March 31, 1995
Photo File No.: STScI-PF95-18
Hubble Tracks Jupiter Storms
NASA's Hubble Space Telescope was following dramatic and rapid changes in Jupiter's turbulent atmosphere that were critical for targeting observations made by the Galileo space probe when it arrived at the giant planet later in 1995.
This Hubble image provides a detailed look at a unique cluster of three white
oval-shaped storms that lie southwest (below and to the left) of Jupiter's
Great Red Spot.
The appearance of the clouds, as imaged on February 13, 1995, is considerably different from their appearance only seven months earlier.
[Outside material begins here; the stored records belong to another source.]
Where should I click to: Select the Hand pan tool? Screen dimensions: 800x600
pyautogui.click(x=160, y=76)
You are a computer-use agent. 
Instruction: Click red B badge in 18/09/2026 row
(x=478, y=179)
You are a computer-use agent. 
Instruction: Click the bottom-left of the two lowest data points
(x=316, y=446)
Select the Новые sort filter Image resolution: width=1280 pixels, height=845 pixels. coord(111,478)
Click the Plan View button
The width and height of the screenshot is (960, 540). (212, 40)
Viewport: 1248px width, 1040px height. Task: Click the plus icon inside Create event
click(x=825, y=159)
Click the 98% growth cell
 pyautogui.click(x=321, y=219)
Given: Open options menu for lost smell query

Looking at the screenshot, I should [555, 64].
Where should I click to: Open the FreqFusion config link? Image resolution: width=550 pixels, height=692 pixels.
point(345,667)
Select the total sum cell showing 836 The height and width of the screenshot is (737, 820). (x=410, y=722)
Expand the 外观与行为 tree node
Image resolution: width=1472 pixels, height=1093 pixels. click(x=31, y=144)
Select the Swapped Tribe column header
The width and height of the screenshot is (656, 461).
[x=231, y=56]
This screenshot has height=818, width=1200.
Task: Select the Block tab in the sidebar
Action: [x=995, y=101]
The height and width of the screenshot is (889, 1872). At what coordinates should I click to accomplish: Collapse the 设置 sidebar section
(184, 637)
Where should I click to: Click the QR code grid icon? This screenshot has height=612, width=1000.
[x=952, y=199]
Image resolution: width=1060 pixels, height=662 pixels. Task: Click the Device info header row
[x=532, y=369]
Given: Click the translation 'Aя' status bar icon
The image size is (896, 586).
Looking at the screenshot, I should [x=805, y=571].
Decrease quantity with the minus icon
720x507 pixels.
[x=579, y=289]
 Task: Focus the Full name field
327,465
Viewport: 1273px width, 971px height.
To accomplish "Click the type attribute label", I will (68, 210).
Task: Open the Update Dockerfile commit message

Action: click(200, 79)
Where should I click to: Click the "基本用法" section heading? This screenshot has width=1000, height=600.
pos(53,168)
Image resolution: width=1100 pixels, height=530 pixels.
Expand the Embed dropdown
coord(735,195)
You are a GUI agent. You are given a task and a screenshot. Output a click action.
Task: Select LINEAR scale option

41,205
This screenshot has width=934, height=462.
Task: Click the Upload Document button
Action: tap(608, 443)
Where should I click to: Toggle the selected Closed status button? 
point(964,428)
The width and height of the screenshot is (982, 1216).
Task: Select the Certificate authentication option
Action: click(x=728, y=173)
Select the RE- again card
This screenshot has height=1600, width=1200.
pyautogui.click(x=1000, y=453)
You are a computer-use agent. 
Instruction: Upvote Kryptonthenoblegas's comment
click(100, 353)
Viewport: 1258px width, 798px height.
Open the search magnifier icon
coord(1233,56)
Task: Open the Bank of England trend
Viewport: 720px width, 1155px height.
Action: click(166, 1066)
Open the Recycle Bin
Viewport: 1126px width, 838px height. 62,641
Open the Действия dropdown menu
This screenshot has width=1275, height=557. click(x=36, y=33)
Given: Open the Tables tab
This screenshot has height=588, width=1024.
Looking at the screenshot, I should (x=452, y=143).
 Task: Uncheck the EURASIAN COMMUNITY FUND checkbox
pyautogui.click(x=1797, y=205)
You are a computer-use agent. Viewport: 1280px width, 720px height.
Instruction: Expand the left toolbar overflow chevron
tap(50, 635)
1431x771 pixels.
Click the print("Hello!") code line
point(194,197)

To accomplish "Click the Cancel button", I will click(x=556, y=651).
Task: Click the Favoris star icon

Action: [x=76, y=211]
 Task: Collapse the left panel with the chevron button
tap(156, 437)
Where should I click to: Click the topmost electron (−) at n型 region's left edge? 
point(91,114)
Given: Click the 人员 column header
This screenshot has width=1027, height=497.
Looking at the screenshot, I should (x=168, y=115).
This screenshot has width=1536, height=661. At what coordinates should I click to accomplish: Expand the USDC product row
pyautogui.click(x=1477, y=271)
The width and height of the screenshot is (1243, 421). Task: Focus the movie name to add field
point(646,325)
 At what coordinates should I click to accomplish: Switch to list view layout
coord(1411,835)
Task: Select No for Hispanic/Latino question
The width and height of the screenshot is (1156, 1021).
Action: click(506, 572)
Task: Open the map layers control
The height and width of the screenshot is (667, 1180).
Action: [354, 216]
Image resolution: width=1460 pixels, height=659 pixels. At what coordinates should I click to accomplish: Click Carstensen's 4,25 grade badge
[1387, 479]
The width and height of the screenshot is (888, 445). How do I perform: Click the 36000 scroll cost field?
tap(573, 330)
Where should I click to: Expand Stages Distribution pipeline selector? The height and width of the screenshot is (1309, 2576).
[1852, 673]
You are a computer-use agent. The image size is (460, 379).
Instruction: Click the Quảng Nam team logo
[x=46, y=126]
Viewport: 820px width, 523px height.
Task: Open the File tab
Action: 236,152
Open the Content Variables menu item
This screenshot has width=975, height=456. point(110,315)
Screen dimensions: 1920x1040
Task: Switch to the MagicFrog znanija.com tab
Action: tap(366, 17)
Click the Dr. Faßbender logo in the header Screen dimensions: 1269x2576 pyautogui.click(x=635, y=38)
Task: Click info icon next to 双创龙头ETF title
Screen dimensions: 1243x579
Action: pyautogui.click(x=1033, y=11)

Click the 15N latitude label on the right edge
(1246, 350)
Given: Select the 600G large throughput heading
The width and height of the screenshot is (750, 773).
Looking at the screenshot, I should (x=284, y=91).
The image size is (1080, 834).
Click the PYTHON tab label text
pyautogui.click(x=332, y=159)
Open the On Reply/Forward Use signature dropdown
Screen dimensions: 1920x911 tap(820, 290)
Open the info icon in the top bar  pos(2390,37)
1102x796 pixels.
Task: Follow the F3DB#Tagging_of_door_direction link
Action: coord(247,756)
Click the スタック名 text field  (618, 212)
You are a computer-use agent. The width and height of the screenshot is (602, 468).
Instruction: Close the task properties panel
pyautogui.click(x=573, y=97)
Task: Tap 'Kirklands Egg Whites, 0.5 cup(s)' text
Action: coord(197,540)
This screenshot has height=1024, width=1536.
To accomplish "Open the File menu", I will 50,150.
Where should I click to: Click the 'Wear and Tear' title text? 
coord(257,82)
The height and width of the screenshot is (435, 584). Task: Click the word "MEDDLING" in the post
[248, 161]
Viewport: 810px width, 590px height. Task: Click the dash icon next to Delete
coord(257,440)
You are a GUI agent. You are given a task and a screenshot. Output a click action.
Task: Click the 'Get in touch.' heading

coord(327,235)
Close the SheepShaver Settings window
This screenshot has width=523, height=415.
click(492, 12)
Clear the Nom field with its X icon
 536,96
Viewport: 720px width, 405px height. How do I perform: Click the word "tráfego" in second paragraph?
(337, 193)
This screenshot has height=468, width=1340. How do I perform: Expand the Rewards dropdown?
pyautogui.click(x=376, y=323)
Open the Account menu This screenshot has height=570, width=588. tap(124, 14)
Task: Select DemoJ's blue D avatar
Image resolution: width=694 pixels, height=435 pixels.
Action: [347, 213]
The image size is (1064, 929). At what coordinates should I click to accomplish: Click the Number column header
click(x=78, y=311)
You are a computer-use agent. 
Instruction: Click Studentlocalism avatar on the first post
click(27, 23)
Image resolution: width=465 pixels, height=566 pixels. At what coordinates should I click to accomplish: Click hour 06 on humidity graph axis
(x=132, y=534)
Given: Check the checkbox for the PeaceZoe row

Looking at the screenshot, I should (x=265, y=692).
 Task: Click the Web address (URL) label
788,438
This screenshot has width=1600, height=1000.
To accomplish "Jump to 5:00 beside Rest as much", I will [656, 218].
Hubble shows these features moving closer together as the Great Red Spot is carried westward by the prevailing winds, while the white ovals are swept eastward. (This change in appearance is not an effect of July 1995, comet Shoemaker-Levy 9 collisions with Jupiter).
The outer two of the white storms formed in the late 1930s.
In the centers of these cloud systems the air is rising, carrying fresh ammonia gas upward.
New, white ice crystals form when the upwelling gas freezes as it reaches the chilly cloud top level where temperatures are -200 degrees Fahrenheit (-130 degrees Celsius).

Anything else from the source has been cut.